When I heard that David Tennant had been chosen as Crowley and Michael Sheen as Aziraphale, I was optimistic. And yet, I didn't like their performances. Aziraphale is ... too fussy. And, devil or not, Crowley's eyes are just off-putting. But the more I think about it the more I realize that they couldn't match the images I'd built up in my head of both Aziraphale and Crowley - largely because those images weren't visual, they consisted almost entirely of personality. Which, inevitably, neither of them could match.

The miniseries is remarkably accurate to the book, with most of the variations I noticed having to do with finer plot points it made sense to cut to shorten run-time. Frances McDormand does the introduction and voice-overs (as "The Voice of God," apparently). The title sequences look like they came straight from Terry Gilliam's Monty Python workshop - which is appropriate. One of the series' biggest plot changes was sending Aziraphale and Crowley back to Heaven and Hell respectively for judgment at the end ... and that was a genius comedic twist worthy of Pratchett and Gaiman that I loved.

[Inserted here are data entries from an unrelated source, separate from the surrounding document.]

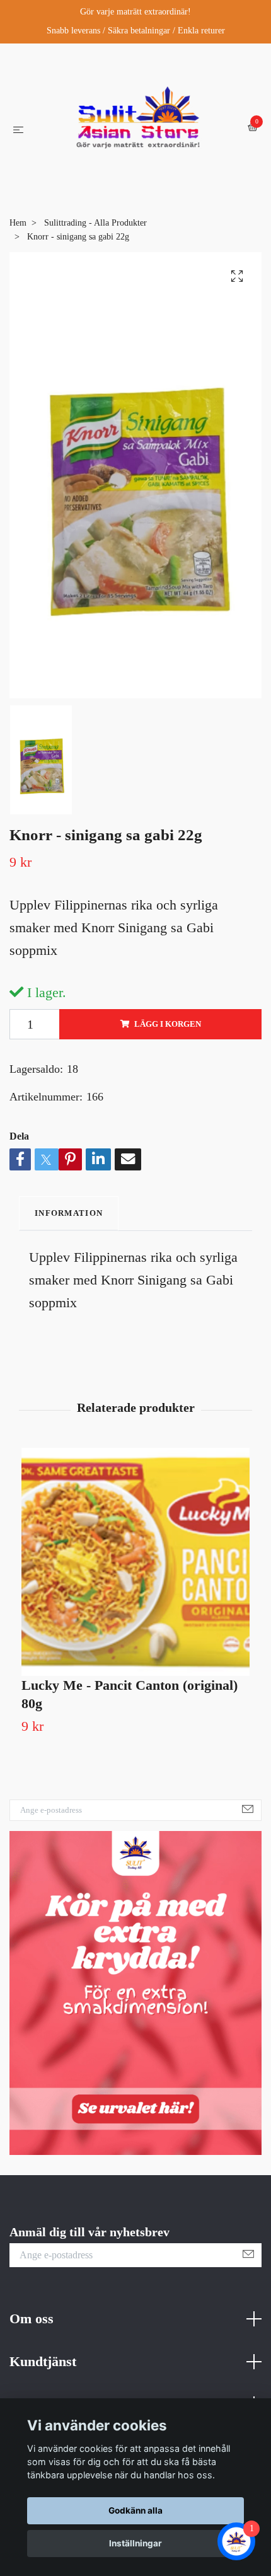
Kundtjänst (42, 2393)
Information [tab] (69, 1244)
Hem (17, 254)
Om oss (31, 2350)
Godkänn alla (135, 2510)
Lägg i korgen (167, 1055)
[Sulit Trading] (138, 143)
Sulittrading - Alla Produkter (95, 254)
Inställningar (135, 2543)
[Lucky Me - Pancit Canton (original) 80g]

In the end I find I still have the mixed feelings that I started with. They stayed true to the book, and they did the best possible job that could be done with such a hard-to-interpret book ... including Sheen and Tennant, who did a good job even if it didn't match my expectations. I'm still not sure they succeeded. I may change my mind if I ever watch it again. I think the book is better, but this is at least fun.